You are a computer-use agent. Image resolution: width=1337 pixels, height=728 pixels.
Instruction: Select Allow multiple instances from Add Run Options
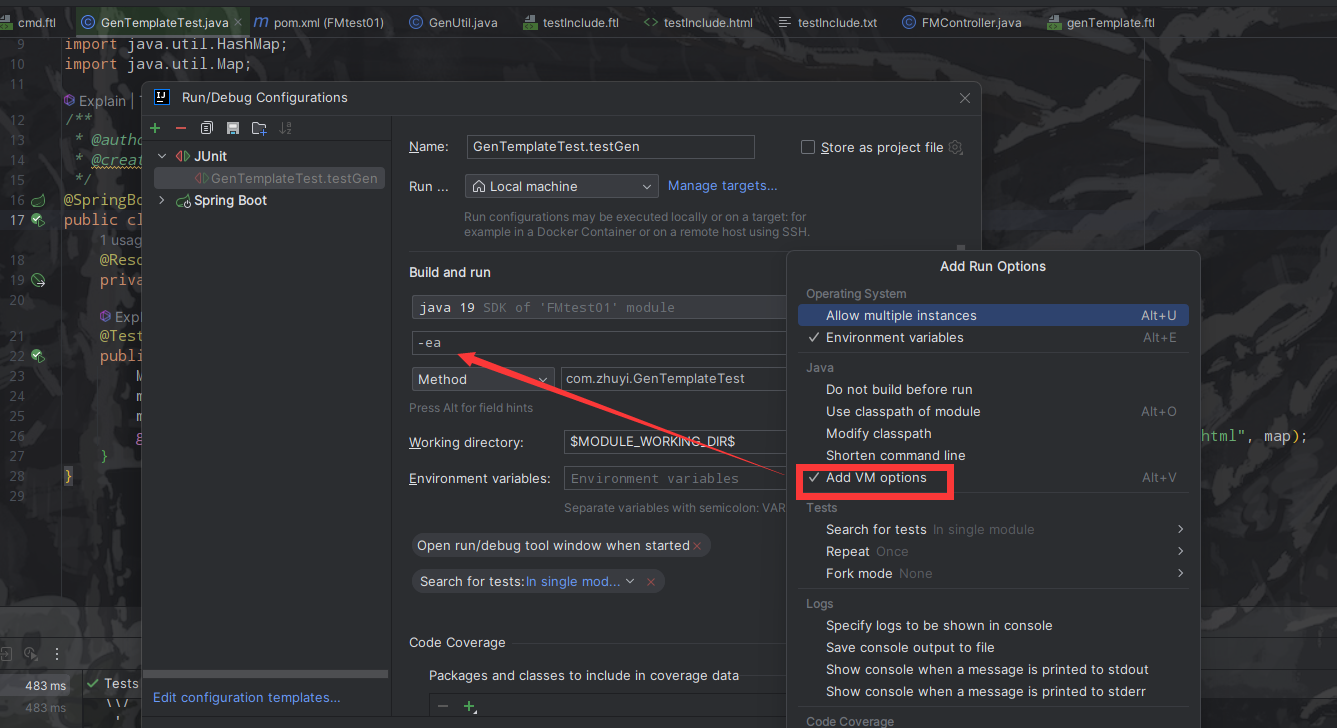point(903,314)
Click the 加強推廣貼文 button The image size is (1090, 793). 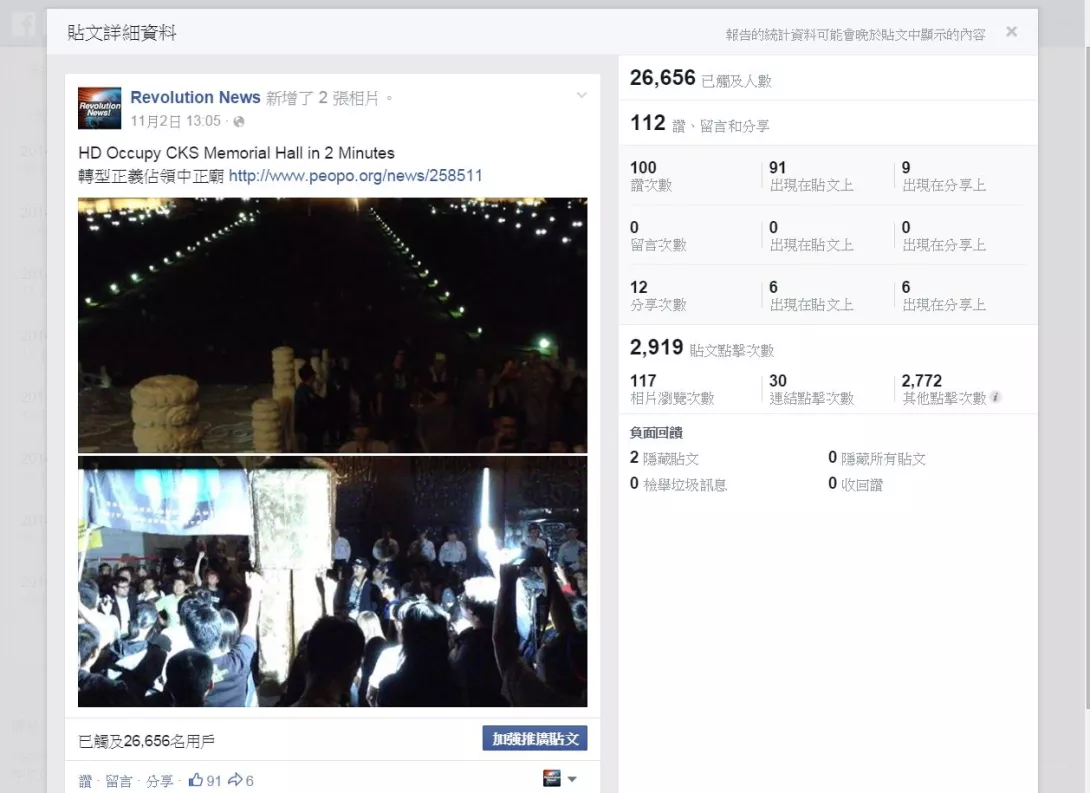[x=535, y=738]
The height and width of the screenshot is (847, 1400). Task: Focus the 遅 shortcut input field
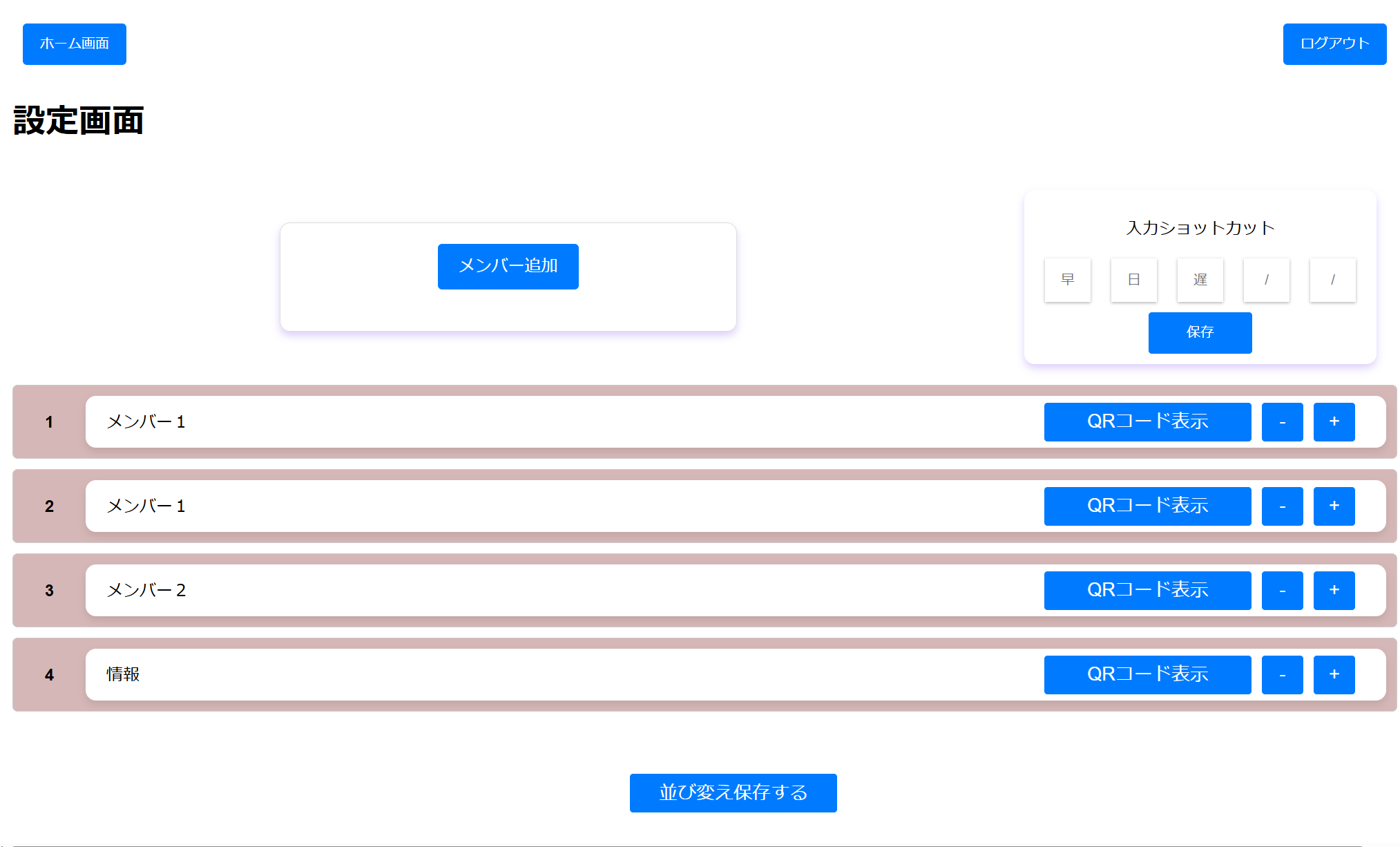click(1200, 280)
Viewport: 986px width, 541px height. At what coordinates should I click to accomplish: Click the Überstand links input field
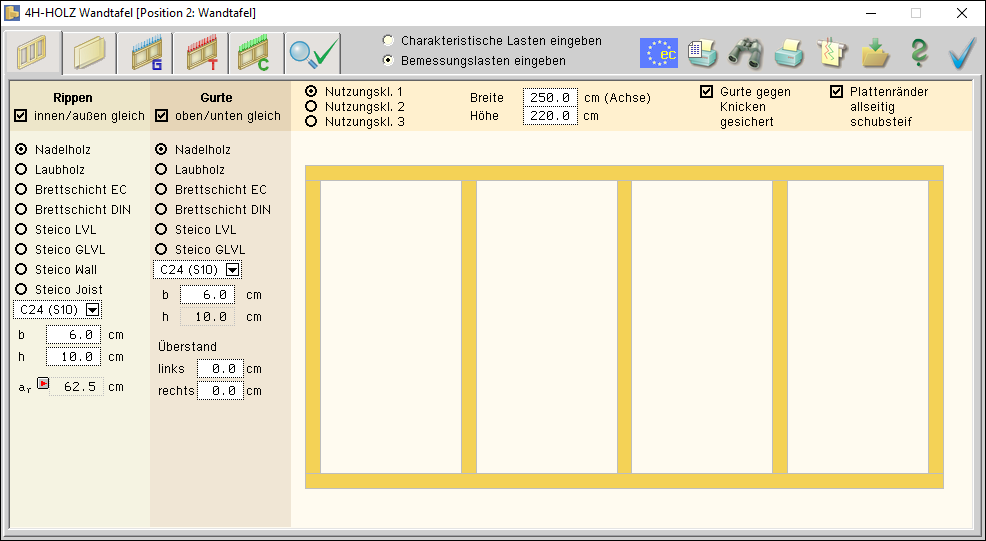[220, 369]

_TASK DESCRIPTION_
Transcribe only the lines from the line holding "Viewport: 986px width, 541px" to the final line of the listing above. Keep them exact, include both ends, and skip the pictures.

_RESULT FOR THIS TASK_
Viewport: 986px width, 541px height. At what coordinates should I click to accomplish: Click the Überstand links input field
[220, 369]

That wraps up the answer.